-- Opening Marker --

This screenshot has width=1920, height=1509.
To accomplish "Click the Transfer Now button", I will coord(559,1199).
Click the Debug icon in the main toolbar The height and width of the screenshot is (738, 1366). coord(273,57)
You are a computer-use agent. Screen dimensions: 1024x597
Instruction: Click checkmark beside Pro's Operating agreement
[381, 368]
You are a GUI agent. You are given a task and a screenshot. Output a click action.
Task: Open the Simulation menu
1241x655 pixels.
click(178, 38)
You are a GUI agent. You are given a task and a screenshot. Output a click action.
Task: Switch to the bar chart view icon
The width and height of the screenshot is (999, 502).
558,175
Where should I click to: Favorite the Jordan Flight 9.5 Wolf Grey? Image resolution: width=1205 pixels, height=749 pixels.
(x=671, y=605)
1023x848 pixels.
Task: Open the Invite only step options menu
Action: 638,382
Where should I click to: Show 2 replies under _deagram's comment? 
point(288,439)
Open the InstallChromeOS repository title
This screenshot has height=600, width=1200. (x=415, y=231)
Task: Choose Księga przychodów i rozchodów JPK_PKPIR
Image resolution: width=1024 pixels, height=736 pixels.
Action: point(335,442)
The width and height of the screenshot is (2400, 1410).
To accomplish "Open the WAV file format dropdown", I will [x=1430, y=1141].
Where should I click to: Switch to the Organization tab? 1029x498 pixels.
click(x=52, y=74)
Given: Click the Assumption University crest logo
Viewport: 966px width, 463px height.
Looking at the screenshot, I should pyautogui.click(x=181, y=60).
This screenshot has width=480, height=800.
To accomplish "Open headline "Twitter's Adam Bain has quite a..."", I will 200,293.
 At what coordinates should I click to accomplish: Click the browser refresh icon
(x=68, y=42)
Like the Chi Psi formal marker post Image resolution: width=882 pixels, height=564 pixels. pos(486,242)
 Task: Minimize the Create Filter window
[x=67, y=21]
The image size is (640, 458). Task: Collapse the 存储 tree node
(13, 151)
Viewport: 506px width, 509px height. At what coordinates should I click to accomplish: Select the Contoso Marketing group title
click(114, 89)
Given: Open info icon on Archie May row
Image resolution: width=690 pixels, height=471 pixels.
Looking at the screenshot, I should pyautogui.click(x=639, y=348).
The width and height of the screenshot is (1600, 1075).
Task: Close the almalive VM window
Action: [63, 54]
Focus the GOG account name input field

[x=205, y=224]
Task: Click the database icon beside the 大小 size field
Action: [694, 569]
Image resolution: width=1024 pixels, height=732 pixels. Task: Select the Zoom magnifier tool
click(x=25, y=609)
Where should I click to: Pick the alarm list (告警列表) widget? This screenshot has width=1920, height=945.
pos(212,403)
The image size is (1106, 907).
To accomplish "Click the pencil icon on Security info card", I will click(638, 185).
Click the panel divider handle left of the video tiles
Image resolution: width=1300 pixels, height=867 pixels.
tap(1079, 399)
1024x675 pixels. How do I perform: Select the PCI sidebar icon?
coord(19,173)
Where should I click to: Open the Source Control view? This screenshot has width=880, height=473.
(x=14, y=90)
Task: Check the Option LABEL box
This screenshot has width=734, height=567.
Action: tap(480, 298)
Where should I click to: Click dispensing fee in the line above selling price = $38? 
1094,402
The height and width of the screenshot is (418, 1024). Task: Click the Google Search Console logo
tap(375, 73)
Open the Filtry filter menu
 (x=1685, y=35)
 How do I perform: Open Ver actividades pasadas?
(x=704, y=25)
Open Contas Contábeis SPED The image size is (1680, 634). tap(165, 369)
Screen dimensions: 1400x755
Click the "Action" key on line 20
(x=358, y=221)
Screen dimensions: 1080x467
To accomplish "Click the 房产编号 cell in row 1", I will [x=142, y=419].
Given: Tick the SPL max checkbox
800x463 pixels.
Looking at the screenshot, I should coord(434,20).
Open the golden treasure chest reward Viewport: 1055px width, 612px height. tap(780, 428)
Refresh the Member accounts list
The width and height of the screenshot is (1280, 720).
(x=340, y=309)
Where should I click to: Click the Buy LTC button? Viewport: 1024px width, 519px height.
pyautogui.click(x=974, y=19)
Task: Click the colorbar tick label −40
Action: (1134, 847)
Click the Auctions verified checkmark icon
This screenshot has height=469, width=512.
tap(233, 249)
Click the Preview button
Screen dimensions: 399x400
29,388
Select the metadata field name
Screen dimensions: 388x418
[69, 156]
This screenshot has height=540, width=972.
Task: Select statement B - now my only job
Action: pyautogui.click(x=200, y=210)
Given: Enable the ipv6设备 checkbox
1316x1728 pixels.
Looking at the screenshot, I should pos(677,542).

-- Closing Marker --

__What you will do__
Return, without any change, the lines from the one holding "Open the golden" through the end of the listing, and only those.

__Your solution__
Open the golden treasure chest reward Viewport: 1055px width, 612px height. tap(780, 428)
Refresh the Member accounts list
The width and height of the screenshot is (1280, 720).
(x=340, y=309)
Where should I click to: Click the Buy LTC button? Viewport: 1024px width, 519px height.
pyautogui.click(x=974, y=19)
Task: Click the colorbar tick label −40
Action: (1134, 847)
Click the Auctions verified checkmark icon
This screenshot has height=469, width=512.
tap(233, 249)
Click the Preview button
Screen dimensions: 399x400
29,388
Select the metadata field name
Screen dimensions: 388x418
[69, 156]
This screenshot has height=540, width=972.
Task: Select statement B - now my only job
Action: pyautogui.click(x=200, y=210)
Given: Enable the ipv6设备 checkbox
1316x1728 pixels.
Looking at the screenshot, I should pos(677,542).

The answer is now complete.